▶ **About this task**
From the listing below, copy out every line where the word "Balkline" appears.

==== Material provided

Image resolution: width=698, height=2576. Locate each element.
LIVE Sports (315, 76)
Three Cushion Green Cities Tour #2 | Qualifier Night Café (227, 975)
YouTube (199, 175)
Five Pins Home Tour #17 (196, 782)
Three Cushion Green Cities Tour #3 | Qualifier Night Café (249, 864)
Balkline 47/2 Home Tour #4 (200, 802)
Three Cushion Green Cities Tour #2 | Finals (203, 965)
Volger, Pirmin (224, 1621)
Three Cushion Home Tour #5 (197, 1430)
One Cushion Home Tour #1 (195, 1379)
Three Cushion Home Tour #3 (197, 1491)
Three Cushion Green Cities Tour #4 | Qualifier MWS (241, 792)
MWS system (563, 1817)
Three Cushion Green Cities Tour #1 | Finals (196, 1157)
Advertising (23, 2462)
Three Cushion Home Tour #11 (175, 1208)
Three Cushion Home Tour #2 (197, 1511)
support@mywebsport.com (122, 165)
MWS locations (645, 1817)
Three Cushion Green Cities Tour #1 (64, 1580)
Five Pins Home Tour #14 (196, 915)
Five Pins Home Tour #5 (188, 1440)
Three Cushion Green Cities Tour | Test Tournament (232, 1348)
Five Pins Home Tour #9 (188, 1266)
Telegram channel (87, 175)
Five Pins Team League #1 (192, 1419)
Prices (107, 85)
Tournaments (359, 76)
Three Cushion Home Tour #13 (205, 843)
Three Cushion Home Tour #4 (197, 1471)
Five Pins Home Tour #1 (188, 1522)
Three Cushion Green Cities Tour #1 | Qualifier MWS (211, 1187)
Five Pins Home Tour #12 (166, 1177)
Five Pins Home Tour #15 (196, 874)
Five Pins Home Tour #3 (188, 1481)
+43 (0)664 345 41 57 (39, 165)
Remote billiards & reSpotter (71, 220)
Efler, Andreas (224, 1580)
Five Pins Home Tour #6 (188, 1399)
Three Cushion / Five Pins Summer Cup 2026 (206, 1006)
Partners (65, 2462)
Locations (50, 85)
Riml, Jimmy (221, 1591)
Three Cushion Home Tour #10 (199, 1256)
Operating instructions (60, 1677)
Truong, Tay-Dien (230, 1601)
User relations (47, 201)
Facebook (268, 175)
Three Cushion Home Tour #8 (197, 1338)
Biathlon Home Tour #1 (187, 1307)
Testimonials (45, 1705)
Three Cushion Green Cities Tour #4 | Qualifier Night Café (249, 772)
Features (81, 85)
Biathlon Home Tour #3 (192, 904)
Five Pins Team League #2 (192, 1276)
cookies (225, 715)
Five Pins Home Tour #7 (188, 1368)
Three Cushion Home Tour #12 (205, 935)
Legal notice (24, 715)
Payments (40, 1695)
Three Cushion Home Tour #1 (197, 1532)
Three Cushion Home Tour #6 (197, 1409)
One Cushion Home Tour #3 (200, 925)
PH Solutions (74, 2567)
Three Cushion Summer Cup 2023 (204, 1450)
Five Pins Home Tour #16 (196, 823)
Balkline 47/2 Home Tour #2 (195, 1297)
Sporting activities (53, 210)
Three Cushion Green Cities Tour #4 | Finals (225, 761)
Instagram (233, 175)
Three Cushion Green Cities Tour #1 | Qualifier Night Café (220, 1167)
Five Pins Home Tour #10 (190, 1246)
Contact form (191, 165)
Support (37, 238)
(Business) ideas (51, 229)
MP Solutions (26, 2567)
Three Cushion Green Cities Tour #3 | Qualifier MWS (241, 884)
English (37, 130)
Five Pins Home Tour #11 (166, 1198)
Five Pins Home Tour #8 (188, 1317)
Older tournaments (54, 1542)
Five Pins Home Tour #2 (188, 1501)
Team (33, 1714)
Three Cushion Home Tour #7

========

▶ **Answer space**
Balkline 47/2 Home Tour #4 (200, 802)
Balkline 47/2 Home Tour #2 (195, 1297)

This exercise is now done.